10. Check cast have all costume required.

I can at least say that most of those items are checked - however, I have been painting the back wall of the stage (an area of approximately 13.5ft wide by 8ft high) to represent the terrace and views out from a villa in the Sierra Blanca region of Spain.  This painting is becoming so much a part of my life that I am dreaming about the next stage each time I close my eyes! I have repainted whole areas of it on more than one occasion, and am sure I will still be adding to it right up to the opening night. I am also desperately trying to locate several ceramic ornaments/vases or money boxes cheaply that will break easily each night. Keith, my husband and fellow BADS fanatic, has already tried in the local Poundland, Wilko, Home Bargains and Boyes (a general store that often has really cheap household items) but to no avail. I went to Pound-stretcher this afternoon once I'd had enough of painting some bougainvillea that so far looks like some strange alien purple cloud formation (even though I know it will look better than that when I've finished, I hate letting others see my work in progress so am obviously stressing about this now). Pound-stretcher had some vases in that were £3.99. I would rather not spend that much per night (plus extras for rehearsing with) so am determined that tomorrow I will spend the morning scouring charity shops instead - and have a day off the painting!
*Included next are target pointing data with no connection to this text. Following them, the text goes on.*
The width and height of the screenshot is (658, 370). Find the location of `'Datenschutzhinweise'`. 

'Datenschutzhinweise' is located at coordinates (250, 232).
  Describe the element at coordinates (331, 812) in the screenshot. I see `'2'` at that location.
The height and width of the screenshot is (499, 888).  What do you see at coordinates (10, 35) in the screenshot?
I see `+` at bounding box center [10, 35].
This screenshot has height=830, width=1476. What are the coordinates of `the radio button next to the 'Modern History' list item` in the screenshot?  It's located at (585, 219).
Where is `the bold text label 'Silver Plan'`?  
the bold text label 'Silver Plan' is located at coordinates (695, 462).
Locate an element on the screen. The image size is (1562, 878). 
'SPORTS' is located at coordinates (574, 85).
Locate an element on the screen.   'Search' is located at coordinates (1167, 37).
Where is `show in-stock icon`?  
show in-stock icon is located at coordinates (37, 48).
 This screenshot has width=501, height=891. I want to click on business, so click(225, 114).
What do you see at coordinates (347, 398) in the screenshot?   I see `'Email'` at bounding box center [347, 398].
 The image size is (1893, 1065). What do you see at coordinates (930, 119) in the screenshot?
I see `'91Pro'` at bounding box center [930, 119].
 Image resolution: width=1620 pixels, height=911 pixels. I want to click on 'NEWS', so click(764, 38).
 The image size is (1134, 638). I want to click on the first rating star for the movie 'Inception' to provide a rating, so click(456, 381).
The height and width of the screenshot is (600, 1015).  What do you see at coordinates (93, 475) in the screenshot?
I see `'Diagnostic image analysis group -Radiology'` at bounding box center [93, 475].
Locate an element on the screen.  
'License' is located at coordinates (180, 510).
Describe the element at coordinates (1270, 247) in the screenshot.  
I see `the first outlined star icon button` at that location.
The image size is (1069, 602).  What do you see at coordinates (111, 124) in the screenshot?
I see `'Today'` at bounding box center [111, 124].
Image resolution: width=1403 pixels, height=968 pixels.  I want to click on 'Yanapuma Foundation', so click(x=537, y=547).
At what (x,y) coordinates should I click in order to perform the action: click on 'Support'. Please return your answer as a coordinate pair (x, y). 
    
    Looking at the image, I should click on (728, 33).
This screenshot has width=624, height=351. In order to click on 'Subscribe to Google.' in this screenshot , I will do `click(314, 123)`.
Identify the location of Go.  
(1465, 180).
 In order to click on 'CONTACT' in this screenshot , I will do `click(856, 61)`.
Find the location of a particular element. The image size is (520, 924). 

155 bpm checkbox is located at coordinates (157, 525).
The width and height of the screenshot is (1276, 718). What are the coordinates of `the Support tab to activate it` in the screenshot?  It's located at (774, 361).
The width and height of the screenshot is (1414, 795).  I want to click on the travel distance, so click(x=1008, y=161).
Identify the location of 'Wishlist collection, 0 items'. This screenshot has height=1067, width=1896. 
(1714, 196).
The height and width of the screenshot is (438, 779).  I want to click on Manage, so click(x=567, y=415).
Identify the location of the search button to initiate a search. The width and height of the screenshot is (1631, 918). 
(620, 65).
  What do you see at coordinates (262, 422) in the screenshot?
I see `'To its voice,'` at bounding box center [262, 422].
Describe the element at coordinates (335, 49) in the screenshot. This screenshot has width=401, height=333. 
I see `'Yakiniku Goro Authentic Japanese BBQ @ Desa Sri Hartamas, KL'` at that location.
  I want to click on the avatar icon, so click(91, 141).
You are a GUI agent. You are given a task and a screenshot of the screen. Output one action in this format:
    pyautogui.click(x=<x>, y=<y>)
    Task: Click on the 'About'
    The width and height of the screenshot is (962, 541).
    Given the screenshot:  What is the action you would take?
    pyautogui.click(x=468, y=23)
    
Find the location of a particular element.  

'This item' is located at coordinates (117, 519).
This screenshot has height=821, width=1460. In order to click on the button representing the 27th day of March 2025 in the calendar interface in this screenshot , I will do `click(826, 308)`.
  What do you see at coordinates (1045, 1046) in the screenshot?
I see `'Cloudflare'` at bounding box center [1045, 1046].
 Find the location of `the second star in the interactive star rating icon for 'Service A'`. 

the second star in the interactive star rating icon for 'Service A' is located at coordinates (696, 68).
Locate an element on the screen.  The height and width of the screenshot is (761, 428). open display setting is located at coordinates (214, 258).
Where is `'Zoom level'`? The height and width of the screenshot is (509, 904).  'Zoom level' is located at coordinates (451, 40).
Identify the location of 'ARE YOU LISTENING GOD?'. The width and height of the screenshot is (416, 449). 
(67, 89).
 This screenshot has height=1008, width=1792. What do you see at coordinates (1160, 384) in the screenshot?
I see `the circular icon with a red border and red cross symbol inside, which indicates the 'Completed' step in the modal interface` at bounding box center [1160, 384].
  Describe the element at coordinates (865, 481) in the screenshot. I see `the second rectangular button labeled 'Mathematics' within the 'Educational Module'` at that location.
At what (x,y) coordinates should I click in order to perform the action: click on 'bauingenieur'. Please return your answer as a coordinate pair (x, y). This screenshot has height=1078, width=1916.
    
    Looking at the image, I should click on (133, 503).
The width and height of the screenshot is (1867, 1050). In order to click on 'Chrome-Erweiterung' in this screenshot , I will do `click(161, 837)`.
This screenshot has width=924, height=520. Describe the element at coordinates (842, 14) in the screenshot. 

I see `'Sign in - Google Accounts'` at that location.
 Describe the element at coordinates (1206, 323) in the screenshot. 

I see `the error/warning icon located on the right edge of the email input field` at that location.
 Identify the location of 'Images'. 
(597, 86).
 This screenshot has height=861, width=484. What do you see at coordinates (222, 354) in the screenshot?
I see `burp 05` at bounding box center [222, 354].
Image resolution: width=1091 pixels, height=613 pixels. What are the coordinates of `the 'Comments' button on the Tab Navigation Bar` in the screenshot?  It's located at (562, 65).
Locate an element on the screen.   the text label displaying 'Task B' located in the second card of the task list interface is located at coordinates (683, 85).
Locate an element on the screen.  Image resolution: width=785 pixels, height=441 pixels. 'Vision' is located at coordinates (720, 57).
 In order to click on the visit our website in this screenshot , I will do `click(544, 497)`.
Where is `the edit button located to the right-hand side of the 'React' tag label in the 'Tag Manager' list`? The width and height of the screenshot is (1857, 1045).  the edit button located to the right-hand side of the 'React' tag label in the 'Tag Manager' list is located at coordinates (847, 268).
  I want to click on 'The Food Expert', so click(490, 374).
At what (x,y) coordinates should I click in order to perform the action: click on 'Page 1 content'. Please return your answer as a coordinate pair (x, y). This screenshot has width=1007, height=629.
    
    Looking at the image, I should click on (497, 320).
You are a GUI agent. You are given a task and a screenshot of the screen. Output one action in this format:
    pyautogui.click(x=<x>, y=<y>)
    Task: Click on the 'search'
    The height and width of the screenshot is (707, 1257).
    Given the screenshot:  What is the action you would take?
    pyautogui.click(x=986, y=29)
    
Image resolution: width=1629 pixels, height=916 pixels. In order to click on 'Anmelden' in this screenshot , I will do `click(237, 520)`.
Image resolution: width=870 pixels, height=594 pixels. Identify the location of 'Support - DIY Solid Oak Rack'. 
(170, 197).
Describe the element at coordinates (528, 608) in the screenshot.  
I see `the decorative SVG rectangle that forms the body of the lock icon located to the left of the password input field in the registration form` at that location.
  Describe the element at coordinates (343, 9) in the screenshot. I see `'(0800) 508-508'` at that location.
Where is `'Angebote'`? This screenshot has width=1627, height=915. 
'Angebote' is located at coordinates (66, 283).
Anyway, I have really enjoyed directing and producing this play, it still makes me laugh at rehearsals and the cast have all been very reliable and happy to be directed by me (or at least they appear to be).

You can read all about it on the Facebook Event I have created here.!/event.php?eid=182877285069255

I do plan to post photos of the scenic painting in progress, once I have the courage to share them!

Wednesday, 5 January 2011

First sale of 2011

I have just made my first sale of the year via Etsy, which seems to be proving a very useful site for me in terms of sales. It is also a good place to connect with other arts & crafts people from all over the world. 

I sold one of my decorated note-books, which are probably the most popular of my latest craft creations. The one I sold, above, is called "Tidal". I will be posting it tomorrow. I don't think I will ever get over the feeling of excitement I get when I open my emails and discover someone has bought something I've created - there's nothing quite like it!